Stephenson challenges the district court’s dismissal of her claims against the defendants for failure to state a claim under the FCA. To find a FCA violation, this court looks to see “(1) whether there was a false statement or fraudulent course of conduct; (2) made or carried out with the requisite scienter; (3) that was material; and (4) that caused the government to pay out money or to forfeit moneys due (i.e., that involved a claim).” United States ex. rel. Longhi v. Lithium Power Techs., Inc., 575 F.3d 458, 467 (5th Cir.2009) (internal quotation marks omitted).

 

“The term ‘material’ means ‘having a natural tendency to influence, or be capable of influencing, the payment or receipt of money or property.’ “ Steury, 625 F.3d at 267. “The FCA is not a general ‘enforcement device’ for federal statutes, regulations, and contracts.” Id. at 268. The key is whether the

 

certification is a prerequisite to obtaining a government benefit. Thus, where the government has conditioned payment of a claim upon a claimant’s certification of compliance with, for example, a statute or regulation, a claimant submits a false or fraudulent claim when he or she falsely certifies compliance with a statute or regulation.

 

Thompson, 125 F.3d at 902.

 

[1] We agree with the district court that the certification in this case was not a “prerequisite for payment.” The certification was one of compliance with the contract’s specifications, terms, and conditions. The contract contained boilerplate language stating that the company would follow the law. Absent a more specific certification of compliance, for example with traffic or roadway regulations, the FCA would here become a general enforcement device for traffic infractions.

 

Most tellingly, both Stephenson and the Defendants point out that the government knew the trucks were overweight: Stephenson tells us this was visible, and the Defendants provide emails from the government discussing the issue with the contractors. Yet, no stop work order was issued. The clay continued to be delivered to the levees. The contractors were paid. How could such “fraud” be material to payment if the defrauded party knows about it and remains satisfied with the work? It appears beyond doubt that USACE was not defrauded and the focus of the contract was on rapidly providing earthen material to provide one hundred years of flood protection to New Orleans, not on policing roadway weight regulations. Any inaccurate certifications were not material to payment.

 

*3 [2] In the alternative, Stephenson’s claims would fail under Rule 9(b). “Claims brought under the FCA must comply with Rule 9(b).
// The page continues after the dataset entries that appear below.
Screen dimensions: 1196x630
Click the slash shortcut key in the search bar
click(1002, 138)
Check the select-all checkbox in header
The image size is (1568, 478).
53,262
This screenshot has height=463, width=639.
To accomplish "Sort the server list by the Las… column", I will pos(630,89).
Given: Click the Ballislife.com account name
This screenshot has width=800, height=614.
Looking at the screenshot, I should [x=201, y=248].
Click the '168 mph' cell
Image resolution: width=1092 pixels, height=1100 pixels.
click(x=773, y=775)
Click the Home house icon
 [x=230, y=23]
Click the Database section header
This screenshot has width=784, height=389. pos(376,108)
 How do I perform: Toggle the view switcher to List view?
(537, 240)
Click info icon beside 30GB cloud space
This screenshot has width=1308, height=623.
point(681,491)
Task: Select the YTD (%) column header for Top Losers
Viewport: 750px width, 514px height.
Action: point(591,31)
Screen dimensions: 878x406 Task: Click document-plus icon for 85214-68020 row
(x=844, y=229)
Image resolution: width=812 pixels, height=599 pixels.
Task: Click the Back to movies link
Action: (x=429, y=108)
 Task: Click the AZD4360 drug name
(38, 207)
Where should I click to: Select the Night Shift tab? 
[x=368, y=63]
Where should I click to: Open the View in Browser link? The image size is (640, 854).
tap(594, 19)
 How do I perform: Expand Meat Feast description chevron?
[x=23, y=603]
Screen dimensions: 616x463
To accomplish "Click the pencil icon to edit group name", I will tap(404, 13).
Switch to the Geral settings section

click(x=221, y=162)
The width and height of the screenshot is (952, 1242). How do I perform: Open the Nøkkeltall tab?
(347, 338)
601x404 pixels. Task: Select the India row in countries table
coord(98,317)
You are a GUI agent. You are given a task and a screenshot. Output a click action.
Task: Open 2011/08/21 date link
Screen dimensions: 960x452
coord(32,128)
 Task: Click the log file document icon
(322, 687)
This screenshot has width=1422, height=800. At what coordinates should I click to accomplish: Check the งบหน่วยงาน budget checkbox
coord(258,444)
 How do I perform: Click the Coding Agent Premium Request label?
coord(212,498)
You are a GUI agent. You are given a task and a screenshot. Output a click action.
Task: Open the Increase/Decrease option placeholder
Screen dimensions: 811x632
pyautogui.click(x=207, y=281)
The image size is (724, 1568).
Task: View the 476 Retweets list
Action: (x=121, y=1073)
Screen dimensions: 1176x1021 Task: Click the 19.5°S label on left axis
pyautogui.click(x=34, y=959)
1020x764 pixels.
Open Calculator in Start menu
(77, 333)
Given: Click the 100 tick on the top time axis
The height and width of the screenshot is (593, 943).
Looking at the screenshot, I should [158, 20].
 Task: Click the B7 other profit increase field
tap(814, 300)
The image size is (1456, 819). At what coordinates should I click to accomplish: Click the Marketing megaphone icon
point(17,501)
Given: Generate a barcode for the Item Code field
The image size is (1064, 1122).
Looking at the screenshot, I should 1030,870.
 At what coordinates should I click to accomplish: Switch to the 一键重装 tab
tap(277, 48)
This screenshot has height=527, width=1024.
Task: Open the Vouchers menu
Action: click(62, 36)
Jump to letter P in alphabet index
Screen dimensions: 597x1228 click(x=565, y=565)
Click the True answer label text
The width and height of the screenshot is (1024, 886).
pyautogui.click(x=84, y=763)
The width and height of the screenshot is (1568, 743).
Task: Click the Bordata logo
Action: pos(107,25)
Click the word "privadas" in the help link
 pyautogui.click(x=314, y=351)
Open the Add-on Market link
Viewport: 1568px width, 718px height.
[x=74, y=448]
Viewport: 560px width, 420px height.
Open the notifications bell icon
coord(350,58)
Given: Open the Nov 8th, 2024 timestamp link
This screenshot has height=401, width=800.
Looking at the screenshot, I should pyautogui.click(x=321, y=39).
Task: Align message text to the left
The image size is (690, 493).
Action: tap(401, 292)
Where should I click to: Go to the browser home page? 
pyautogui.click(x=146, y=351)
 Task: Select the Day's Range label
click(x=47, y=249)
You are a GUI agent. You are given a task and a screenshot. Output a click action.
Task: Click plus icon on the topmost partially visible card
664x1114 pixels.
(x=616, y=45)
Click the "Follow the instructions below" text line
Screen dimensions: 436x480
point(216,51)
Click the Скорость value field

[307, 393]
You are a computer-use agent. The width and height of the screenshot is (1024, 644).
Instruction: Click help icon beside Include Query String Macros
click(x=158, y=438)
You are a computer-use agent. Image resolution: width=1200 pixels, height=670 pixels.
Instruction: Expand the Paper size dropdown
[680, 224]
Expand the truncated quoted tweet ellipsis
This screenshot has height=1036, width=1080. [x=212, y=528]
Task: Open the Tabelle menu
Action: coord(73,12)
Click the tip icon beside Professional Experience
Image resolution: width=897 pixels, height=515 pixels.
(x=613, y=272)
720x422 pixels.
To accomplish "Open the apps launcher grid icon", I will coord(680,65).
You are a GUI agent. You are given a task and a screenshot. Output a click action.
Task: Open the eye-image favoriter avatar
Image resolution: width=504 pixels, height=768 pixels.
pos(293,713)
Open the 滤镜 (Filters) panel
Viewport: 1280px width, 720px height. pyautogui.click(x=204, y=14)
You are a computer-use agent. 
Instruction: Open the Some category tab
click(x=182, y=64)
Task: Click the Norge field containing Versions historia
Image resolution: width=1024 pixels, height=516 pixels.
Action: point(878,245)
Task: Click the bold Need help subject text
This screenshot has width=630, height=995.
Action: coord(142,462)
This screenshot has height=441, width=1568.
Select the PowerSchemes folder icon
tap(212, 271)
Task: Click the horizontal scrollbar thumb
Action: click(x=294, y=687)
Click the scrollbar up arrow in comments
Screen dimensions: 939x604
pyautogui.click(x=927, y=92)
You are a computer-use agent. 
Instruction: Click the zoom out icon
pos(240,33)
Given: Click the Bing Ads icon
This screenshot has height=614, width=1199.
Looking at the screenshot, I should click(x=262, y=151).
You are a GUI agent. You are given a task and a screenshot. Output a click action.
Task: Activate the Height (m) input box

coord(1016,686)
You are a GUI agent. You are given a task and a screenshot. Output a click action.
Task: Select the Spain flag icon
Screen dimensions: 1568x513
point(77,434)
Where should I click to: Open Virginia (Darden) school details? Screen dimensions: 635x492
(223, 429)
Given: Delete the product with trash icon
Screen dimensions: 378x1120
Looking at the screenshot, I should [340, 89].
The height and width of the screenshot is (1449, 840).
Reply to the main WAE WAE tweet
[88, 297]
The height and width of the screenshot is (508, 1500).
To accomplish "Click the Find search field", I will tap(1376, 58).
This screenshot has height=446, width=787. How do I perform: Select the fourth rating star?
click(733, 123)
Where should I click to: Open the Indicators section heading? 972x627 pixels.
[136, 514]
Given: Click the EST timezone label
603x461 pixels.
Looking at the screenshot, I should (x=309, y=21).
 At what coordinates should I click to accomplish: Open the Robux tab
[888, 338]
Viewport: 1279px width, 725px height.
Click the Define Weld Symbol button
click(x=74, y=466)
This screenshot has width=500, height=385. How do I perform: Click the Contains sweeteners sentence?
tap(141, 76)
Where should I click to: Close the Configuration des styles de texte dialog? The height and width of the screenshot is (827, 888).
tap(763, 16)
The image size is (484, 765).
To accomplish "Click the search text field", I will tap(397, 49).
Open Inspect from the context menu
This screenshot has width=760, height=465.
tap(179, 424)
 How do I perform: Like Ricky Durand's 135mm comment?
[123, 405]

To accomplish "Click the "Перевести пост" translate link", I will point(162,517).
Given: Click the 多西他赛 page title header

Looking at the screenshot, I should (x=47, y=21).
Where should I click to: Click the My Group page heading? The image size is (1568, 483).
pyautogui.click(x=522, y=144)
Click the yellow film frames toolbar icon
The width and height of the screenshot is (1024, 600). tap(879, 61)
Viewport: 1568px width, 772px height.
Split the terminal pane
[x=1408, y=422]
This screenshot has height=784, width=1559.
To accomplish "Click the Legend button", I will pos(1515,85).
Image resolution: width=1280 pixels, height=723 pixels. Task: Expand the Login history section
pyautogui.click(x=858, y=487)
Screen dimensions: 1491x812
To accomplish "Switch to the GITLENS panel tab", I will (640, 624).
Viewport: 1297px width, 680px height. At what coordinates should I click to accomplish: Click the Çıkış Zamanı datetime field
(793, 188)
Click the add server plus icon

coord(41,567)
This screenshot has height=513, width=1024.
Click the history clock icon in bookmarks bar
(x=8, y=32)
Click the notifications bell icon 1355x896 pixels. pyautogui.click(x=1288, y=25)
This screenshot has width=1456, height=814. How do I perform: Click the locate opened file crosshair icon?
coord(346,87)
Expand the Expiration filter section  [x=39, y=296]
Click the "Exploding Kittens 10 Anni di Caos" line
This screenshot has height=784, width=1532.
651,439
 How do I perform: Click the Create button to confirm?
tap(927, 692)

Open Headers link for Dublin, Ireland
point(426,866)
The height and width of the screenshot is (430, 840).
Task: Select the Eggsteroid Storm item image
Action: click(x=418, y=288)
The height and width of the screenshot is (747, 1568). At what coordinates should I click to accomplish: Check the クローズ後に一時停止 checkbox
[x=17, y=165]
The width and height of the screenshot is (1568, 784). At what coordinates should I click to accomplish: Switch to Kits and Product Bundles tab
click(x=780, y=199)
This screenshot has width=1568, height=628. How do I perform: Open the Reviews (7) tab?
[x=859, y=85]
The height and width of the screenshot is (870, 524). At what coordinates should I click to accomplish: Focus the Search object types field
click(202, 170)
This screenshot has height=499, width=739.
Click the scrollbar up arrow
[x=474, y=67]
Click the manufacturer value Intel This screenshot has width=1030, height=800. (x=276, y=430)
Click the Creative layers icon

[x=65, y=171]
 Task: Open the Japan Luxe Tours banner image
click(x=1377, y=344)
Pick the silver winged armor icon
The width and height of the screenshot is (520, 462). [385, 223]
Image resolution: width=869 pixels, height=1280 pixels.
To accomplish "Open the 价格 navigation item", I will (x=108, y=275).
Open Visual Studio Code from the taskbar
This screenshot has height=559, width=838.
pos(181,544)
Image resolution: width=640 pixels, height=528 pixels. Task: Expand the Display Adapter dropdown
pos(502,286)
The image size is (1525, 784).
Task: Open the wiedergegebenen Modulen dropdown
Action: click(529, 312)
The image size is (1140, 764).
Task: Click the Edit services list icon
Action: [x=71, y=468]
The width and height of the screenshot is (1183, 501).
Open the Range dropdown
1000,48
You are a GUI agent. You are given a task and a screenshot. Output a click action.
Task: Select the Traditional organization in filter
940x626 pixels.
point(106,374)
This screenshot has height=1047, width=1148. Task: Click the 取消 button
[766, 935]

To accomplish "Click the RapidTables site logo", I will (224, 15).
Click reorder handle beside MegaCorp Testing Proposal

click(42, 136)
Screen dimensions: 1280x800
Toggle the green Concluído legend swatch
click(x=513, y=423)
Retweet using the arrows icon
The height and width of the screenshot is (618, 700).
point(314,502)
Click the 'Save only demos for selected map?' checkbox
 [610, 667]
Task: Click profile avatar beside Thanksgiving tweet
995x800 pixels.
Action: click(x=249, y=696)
At a minimum, Rule 9(b) requires that a plaintiff set forth the who, what, when, where, and how of the alleged fraud.” Thompson, 125 F.3d at 903 (internal citations and quotation marks omitted). “The frequently stated, judicially-created standard for a sufficient fraud complaint … instructs a plaintiff to plead the time, place and contents of the false representation, as well as the identity of the person making the misrepresentation and what that person obtained thereby.” United States ex rel. Grubbs v. Kanneganti, 565 F.3d 180, 186 (5th Cir.2009) (internal quotation marks and alteration omitted).

 

We agree with the district court that Stephenson’s allegations fail to meet the requirements of specificity under Rule 9(b). Even if she were able to allege in part the particularity which the Rule requires, she has not alleged the “identity of the person making the misrepresentation and what that person obtained thereby.” The contractors were not paid more for having more clay in individual trucks; they were paid for providing the entirety of the clay required for the levee projects. The district court offered Stephenson the opportunity to amend her complaint with the specifics that would meet Rule 9(b) requirements, and she declined to do so.

 

CONCLUSION

We AFFIRM the district court’s dismissal of Stephenson’s complaint.

 

FN* Pursuant to 5TH CIR. R. 47.5, the court has determined that this opinion should not be published and is not precedent except under the limited circumstances set forth in 5TH CIR. R. 47.5.4.

 

FN1. Because the district court dismissed based on Rules 12(b)(6) and 9(b), it did not rule on the prime contractors’ Rule 12(b)(1) motion.